What is, therefore, the lesson from the Greek episode for gold investors? It remains the same. The bouts of dollar strength should be viewed as buying opportunities for gold. However, two words of caution are necessary.
For the first time since last August, gold in US dollar terms has now dropped to the 100 day moving average. If long liquidation continues, further support level would be reached at around $1036/oz. There are signs that it could. After briefly touching 17, last week the VIX index of market volatility jumped to 28. Although the index has since eased somewhat, in the process it broke through 200 day moving average, a technical event last observed in very different market circumstances in March 2009.
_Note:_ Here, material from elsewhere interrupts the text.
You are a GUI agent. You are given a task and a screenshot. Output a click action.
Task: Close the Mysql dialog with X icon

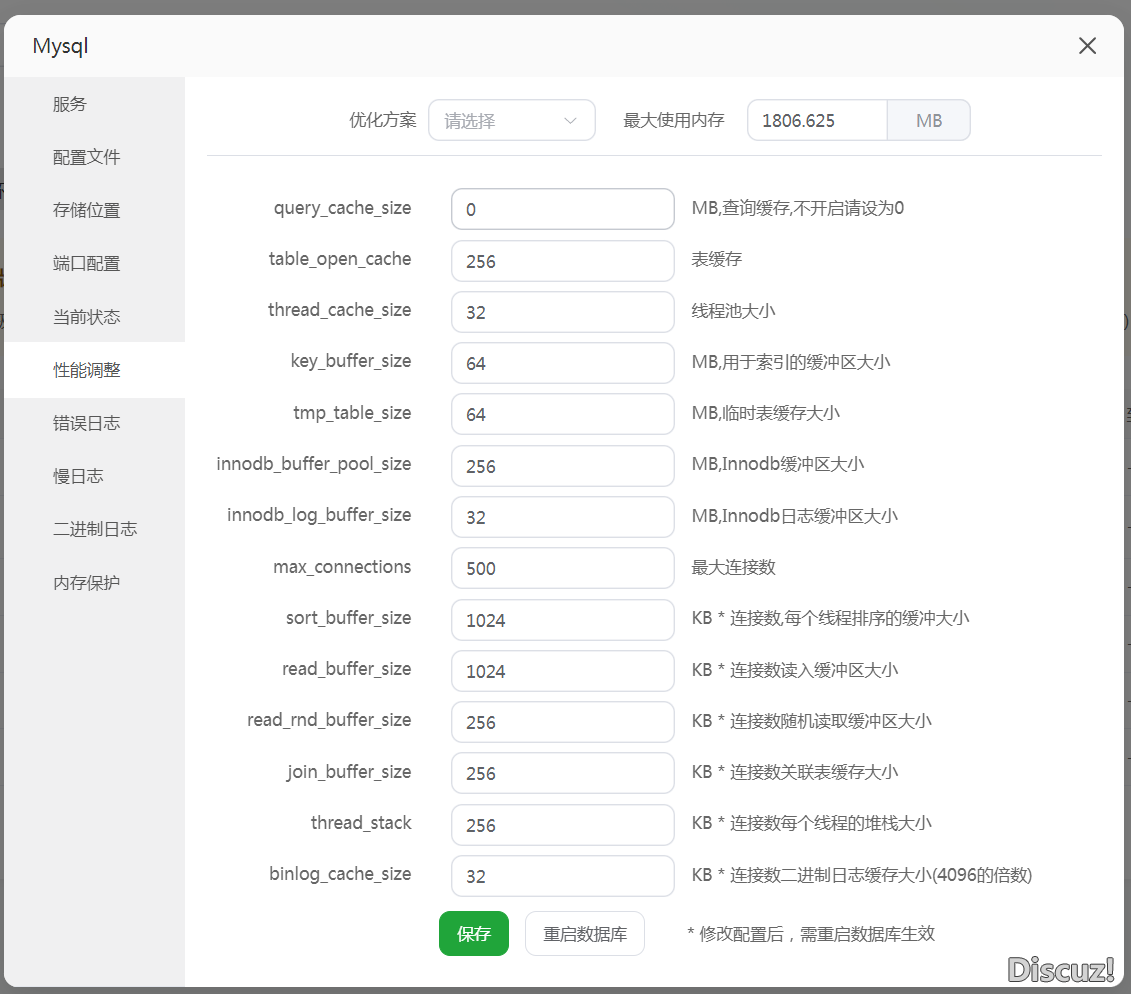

Secondly, further dollar volatility should be expected as the prospects of changing short term interest rate differential between dollar and euro change almost daily. But, outside China, where lending spree only intensified this month, the recovery remains brittle and the inflation expectations relatively benign. German economy unexpectedly stalled in the fourth quarter and the US data remain patchy. Even though the very poor US home sales in December (down 17%) could yet be reversed by new tax credits for the hobbled consumer, a bet in favor of higher short term interest rates in the US could be premature.
In dollar terms, gold is now over 10% off its December peak. In the drachma-fearing, weakening Euro, gold has barely lost 4.4%. If the dollar continues to strengthen in synch with further sell-off in the equities, the spread between the Comex gold price and the physical gold clearing price in Asia may close further, offering a healthy entry point for gold investors even before the seasonally stable second quarter. How quickly this happens will also depend on how robust gold sales will be ahead of the Chinese New Year, which this time falls unusually late in the calendar.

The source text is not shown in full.